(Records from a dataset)

###

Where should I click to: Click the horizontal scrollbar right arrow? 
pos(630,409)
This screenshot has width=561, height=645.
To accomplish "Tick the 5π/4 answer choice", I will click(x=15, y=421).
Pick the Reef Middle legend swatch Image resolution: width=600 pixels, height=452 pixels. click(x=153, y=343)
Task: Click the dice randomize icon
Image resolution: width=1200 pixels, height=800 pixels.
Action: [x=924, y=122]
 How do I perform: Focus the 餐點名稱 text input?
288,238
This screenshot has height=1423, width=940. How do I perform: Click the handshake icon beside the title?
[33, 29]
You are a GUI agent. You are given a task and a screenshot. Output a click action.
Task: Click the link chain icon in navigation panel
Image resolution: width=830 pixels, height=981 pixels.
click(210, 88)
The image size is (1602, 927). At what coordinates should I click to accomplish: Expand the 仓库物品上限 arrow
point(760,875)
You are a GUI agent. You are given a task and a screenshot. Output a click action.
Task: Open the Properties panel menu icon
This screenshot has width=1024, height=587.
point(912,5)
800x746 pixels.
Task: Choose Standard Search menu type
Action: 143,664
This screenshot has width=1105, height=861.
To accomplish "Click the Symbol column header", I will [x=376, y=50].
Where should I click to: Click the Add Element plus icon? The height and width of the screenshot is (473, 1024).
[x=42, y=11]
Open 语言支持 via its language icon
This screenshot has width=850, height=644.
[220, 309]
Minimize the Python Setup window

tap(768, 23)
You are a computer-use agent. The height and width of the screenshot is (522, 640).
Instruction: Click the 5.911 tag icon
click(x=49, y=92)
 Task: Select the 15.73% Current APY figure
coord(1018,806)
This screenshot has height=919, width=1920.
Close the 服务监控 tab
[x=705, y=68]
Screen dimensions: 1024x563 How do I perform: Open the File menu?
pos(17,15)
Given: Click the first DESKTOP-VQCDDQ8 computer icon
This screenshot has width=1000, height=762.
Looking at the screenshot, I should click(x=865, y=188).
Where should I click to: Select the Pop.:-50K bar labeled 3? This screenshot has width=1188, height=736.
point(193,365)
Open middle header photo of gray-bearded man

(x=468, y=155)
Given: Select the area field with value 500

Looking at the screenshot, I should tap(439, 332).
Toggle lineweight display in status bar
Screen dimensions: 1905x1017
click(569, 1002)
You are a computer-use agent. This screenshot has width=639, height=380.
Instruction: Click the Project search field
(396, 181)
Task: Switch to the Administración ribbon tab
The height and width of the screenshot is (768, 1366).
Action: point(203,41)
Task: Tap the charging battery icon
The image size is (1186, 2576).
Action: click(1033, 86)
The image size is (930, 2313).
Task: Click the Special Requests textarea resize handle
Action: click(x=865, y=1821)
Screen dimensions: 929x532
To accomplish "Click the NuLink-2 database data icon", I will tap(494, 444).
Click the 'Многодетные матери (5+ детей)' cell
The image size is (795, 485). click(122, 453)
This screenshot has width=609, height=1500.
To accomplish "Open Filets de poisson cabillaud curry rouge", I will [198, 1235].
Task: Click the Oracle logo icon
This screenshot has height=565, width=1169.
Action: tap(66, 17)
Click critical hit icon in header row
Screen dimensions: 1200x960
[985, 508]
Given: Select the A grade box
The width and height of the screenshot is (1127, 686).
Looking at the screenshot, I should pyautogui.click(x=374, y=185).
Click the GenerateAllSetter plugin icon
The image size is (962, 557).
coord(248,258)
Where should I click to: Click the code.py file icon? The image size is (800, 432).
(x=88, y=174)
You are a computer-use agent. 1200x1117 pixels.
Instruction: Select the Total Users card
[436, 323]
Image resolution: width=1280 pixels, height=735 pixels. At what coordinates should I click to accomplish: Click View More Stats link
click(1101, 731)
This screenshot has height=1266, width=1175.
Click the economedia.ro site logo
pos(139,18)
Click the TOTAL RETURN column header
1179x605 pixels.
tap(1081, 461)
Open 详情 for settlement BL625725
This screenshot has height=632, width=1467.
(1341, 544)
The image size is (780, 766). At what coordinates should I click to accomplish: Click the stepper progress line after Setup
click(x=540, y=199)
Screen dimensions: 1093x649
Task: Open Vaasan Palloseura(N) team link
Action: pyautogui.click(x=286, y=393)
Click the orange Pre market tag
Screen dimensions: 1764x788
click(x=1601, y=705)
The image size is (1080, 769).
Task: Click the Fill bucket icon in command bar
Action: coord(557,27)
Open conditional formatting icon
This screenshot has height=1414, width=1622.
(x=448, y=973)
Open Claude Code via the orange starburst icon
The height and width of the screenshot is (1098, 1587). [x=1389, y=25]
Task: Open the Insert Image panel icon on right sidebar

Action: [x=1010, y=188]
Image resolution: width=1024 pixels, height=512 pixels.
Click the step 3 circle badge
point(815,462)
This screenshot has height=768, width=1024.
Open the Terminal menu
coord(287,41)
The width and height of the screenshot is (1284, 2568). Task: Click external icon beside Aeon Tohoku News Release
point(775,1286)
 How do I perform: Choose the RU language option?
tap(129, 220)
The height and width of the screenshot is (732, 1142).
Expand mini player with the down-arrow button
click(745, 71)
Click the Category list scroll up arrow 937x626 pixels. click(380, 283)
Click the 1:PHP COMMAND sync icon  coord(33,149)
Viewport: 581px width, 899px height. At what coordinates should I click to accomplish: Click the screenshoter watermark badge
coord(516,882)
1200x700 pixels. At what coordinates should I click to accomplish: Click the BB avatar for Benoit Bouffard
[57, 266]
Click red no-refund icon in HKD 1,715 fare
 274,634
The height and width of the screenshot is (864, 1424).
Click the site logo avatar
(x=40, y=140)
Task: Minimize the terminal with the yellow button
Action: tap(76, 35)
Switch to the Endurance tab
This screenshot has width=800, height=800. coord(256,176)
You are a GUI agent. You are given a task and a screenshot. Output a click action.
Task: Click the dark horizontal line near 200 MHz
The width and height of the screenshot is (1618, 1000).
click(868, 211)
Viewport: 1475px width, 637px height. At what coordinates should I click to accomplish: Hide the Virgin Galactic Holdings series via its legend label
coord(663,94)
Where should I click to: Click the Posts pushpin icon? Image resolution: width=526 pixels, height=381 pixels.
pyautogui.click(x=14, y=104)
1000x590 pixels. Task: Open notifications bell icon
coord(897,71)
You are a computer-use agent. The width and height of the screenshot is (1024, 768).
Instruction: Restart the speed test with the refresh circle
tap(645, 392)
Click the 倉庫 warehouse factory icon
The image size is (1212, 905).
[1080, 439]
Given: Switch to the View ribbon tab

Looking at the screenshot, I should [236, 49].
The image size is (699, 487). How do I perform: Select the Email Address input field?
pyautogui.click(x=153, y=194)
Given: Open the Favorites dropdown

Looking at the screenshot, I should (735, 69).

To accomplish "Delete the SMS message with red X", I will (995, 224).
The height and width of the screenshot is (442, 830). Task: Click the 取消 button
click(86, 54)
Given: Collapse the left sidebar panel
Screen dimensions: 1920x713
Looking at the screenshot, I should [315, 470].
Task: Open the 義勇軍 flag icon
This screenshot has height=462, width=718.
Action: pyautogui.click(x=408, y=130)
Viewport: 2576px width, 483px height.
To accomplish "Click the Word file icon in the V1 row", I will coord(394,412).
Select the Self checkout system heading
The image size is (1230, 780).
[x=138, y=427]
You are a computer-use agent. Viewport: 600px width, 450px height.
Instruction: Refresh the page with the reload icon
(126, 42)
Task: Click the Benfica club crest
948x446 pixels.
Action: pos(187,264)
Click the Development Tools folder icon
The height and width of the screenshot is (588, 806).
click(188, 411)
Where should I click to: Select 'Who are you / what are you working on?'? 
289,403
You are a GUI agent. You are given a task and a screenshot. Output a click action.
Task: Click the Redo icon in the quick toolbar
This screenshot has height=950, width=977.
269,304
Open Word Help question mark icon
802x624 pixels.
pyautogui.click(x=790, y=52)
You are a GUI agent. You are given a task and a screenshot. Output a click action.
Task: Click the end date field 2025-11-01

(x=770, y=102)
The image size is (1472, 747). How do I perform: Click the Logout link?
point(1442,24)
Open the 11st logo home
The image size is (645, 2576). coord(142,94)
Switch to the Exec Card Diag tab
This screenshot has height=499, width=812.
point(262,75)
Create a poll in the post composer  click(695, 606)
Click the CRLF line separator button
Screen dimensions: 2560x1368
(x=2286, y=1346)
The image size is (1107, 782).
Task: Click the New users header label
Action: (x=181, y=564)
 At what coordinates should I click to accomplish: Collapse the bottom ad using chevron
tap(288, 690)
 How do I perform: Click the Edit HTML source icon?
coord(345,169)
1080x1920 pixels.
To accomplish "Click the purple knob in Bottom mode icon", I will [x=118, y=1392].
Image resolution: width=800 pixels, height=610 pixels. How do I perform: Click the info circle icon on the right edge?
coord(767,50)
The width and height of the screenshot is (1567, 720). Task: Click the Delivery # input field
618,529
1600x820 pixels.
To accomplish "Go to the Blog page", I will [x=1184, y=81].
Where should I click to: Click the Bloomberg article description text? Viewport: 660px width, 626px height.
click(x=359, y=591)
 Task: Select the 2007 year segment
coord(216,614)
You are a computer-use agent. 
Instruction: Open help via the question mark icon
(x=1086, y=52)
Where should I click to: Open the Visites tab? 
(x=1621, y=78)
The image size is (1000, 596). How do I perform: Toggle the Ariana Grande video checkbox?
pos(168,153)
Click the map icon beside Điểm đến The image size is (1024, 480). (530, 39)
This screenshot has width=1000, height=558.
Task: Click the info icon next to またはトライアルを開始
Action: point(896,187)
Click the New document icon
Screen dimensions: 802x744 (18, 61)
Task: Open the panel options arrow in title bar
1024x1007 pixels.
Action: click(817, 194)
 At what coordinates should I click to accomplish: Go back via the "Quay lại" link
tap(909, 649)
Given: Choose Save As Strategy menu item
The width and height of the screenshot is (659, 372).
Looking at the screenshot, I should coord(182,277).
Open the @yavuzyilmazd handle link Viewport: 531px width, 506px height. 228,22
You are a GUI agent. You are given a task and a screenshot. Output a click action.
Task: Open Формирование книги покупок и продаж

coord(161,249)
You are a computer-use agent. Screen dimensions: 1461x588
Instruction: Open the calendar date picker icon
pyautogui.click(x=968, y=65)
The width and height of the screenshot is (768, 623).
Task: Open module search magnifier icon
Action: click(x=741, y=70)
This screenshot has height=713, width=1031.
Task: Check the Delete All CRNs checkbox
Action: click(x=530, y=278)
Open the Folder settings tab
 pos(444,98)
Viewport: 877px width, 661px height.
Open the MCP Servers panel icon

###

> Work instructions
Here the output must be the lines above from the line with "Screen dimensions: 2560x1368" to the line with "1080x1920 pixels.", both included, duplicated word for word and nothing else.

> Answer section
Screen dimensions: 2560x1368
(x=2286, y=1346)
The image size is (1107, 782).
Task: Click the New users header label
Action: (x=181, y=564)
 At what coordinates should I click to accomplish: Collapse the bottom ad using chevron
tap(288, 690)
 How do I perform: Click the Edit HTML source icon?
coord(345,169)
1080x1920 pixels.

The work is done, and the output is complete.